Opening the show was another soul-singer of a bygone era — Corinne Bailey Rae. Positively beaming as rain descended upon the monoliths, Rae provided all the sunshine you could ask for and more. Her voice clear as day, and her well-worn songs bursting with heart and soul, it was a delightful start to the night. In fact, as Rae sang her song, “The Skies Will Break” the clouds dissipated and a rainbow touched down at the amphitheater. As rain ponchos descended to the ground, wailing on the thumping song with outstretched arms, the audience received her in full. When she concluded her set with “Like a Star,” couples in the audience united and danced along the tiered steps to the heartfelt song.
With the rain as an afterthought, stage crews pulled back the cover on the plethora of seats at the back of the stage, allowing for the Symphony to roll in for Seal. Having been more than two decades since he’d performed at the amphitheater, his set was veiled in mystery for many of the fans in attendance. It didn’t take long, however, to find answers. Wandering out from backstage with a slew of scats, Seal was classic and composed ready to tackle his Standards. Luxurious and wistful, he crooned many of the great standards of our time. While much of the amphitheater remained seated for the smooth beginning, people basked in the unwavering pleasure of Seal’s voice.
It was clear, however, what people came for. While Seal’s performance of Standards was well received, it was nothing compared to the sheer enjoyment displayed when he played the first of his signature tracks – “Kiss from a Rose.” As instantaneous as the opening guitar chords, the audience shot up from their seats clapping and singing. Seal, sounding on the needle with the faintest hint of age, tore through with a demanding presence.

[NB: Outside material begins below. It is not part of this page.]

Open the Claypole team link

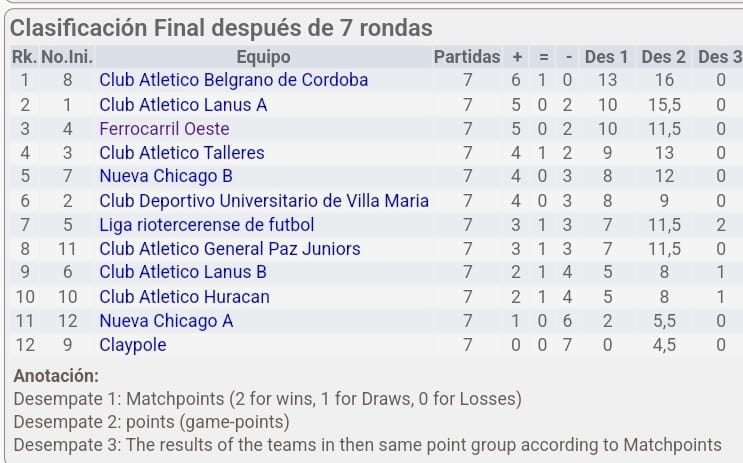click(133, 344)
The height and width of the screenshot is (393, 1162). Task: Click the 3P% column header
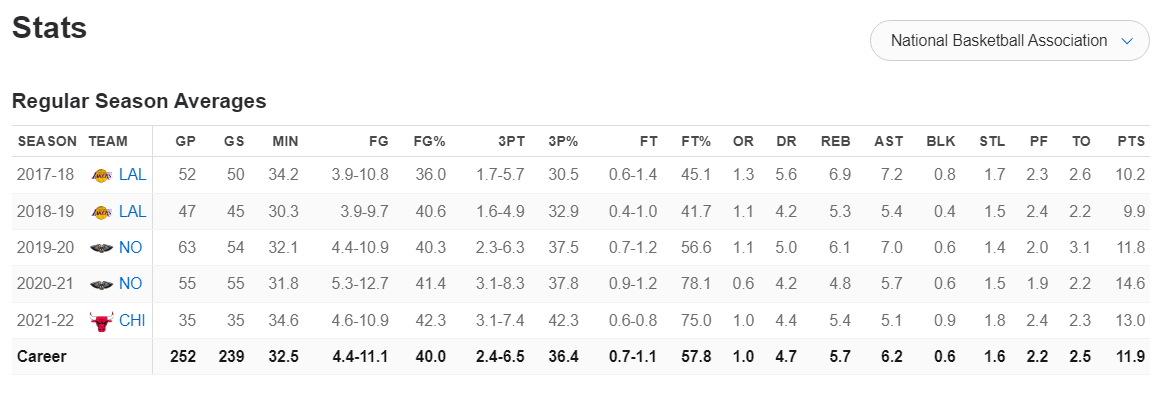(x=562, y=141)
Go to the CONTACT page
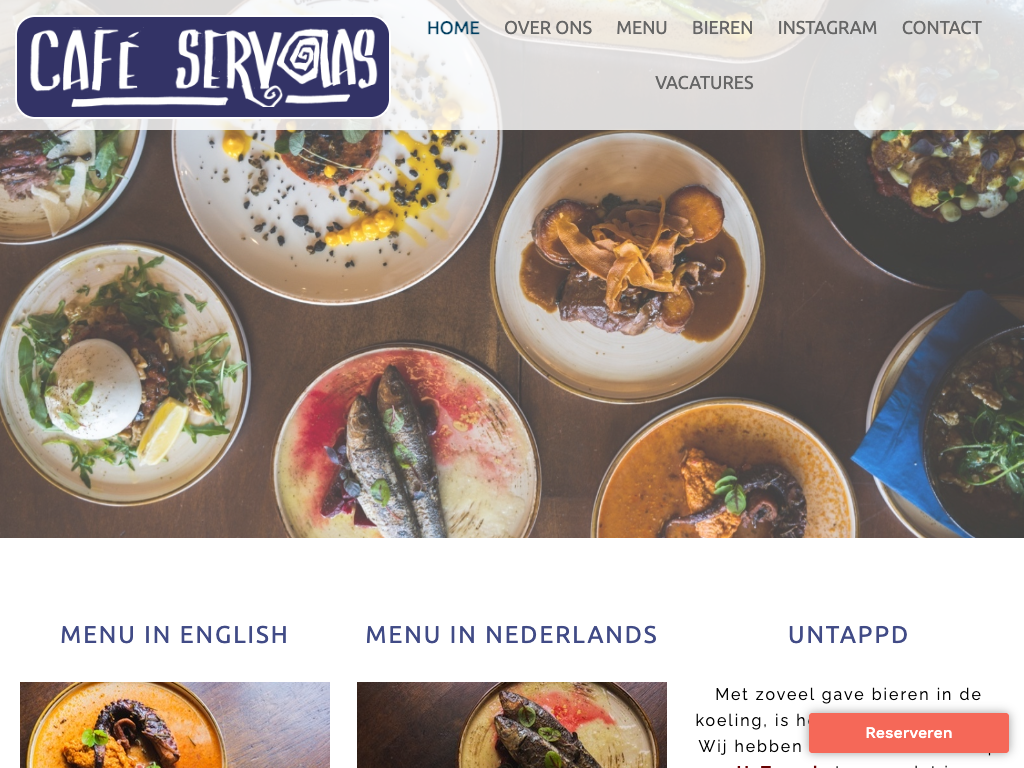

Not only that, but it was the first of many moments, of Seal feeling truly engaged and in his sweet spot. From drifting into the crowd for “Killer” or stalking the beat of “Life on the Dancefloor,” the Seal people had come to adore took over in a sexy display of machismo as women and men of all ages conceded to his prowess. In fact, Seal nearly gave hot flashes as he whisper-sang in a senior’s ear for the latter.
As much as the Standards material was pleasant in nature, it didn’t hold a candle to the groundwork Seal put into his solo material. Likewise, the Colorado Symphony’s inclusion on his best-known tracks was absolutely riveting, while the Standards songs often came off like an elaborate charade. Perhaps it was a mix of his own enthusiasm and our expectations after such a long absence, but once Seal felt comfortable, his incredible vocals and his personality were truly allowed to shine. In the moments he did, it was pure gold.